▶ Assigned task: Within the records, find every line that includes the word "screenshot" and copy it.

Material provided Block Start

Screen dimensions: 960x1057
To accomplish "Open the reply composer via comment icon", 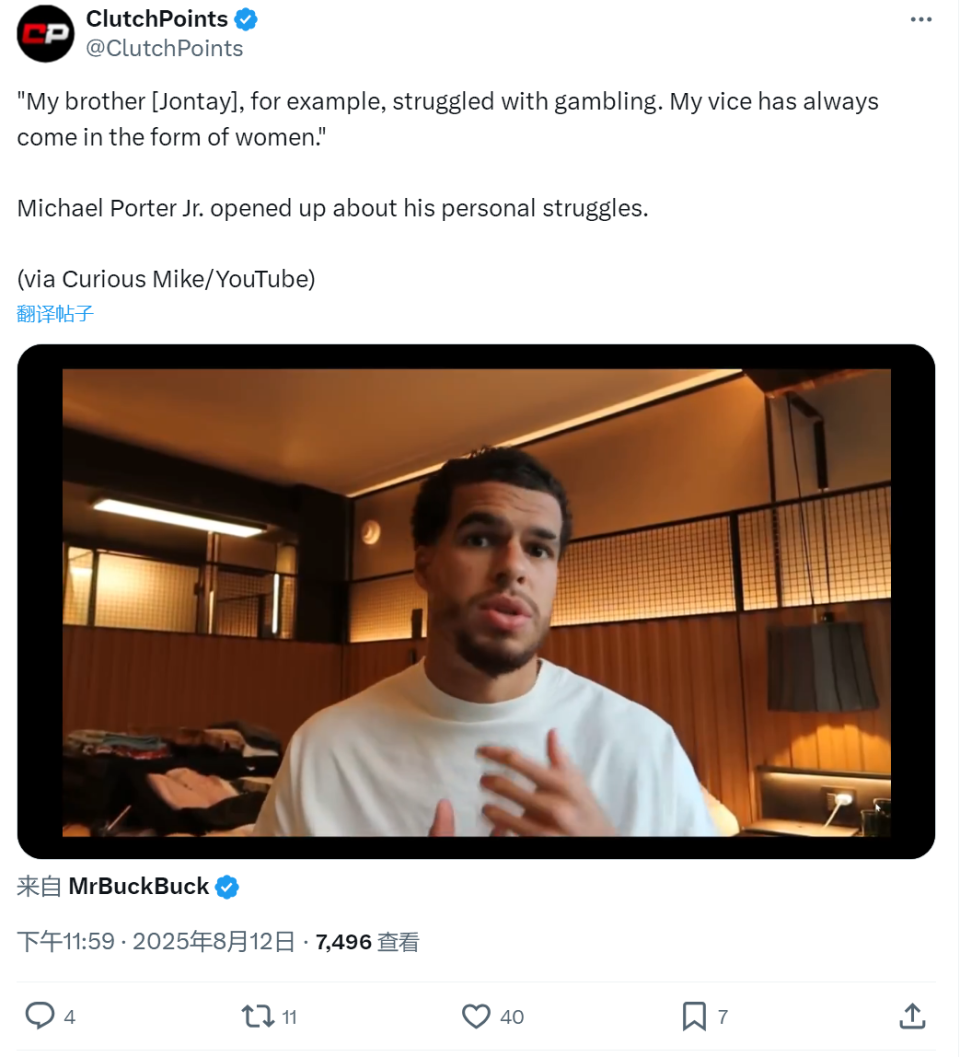I will (38, 1016).
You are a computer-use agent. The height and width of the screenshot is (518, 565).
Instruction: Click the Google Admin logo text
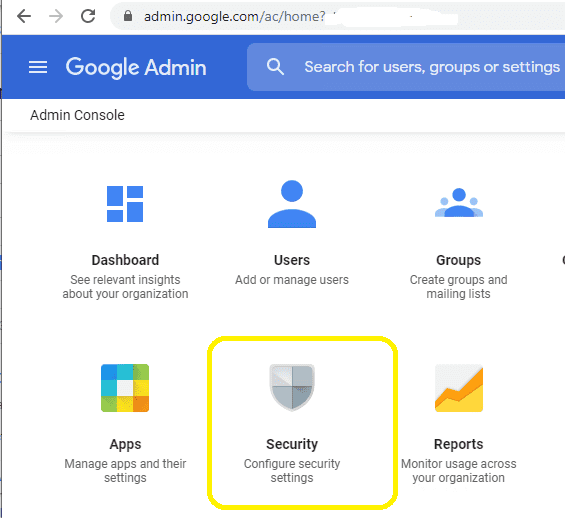[x=136, y=67]
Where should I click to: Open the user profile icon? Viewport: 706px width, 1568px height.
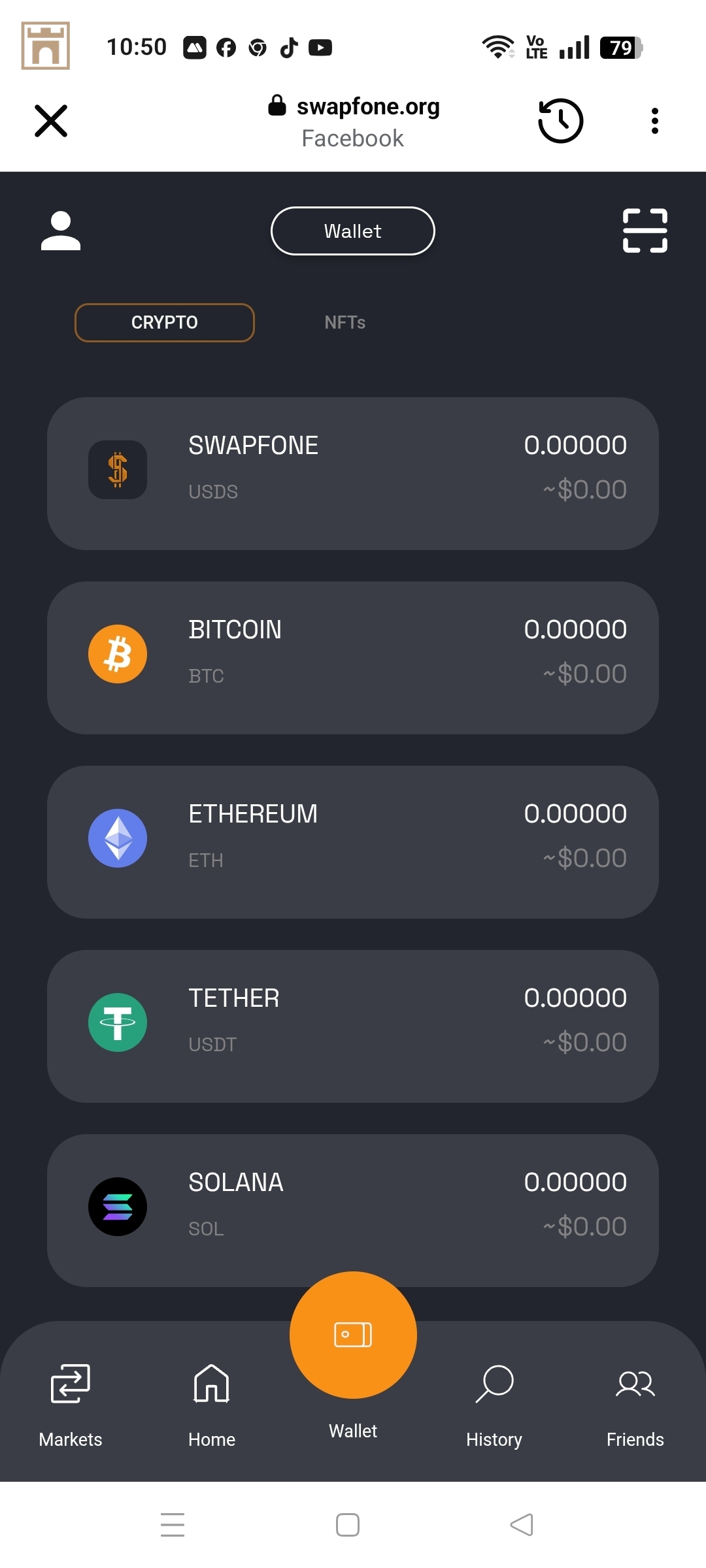click(61, 231)
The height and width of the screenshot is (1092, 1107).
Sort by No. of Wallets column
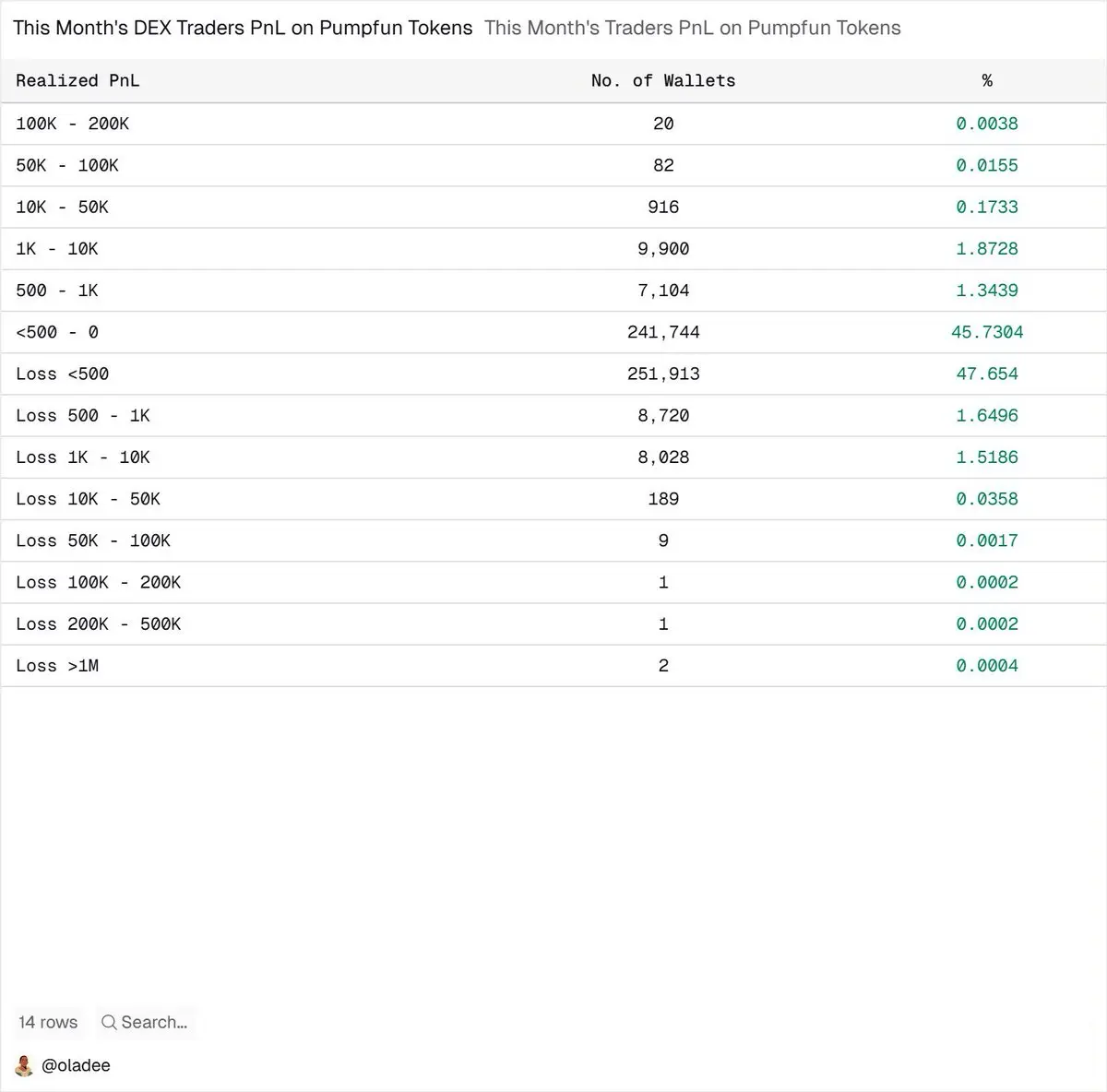point(663,81)
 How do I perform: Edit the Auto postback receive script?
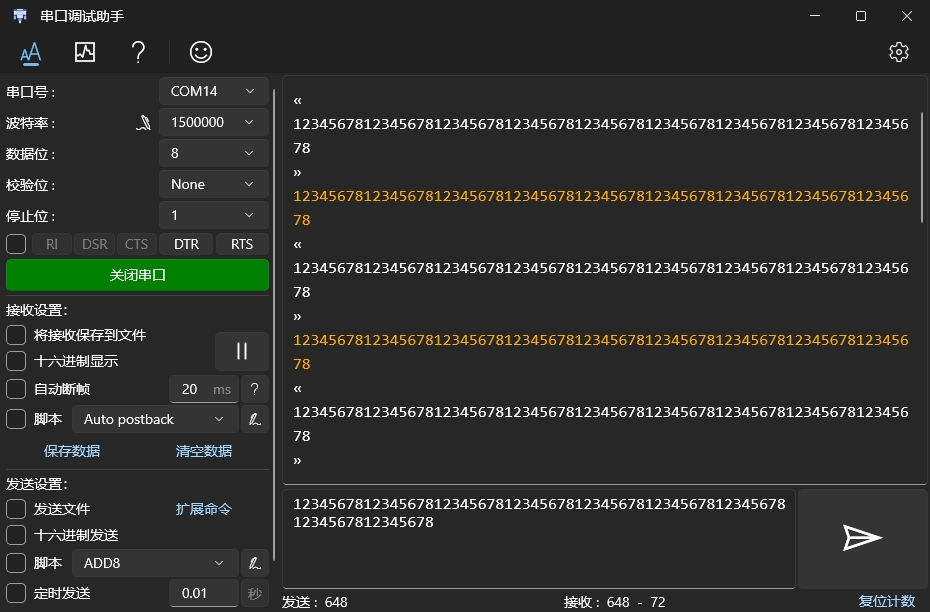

Material provided Block End

▶ Exercise result:
You are a computer-use agent. The height and width of the screenshot is (518, 565).
The height and width of the screenshot is (1092, 1107).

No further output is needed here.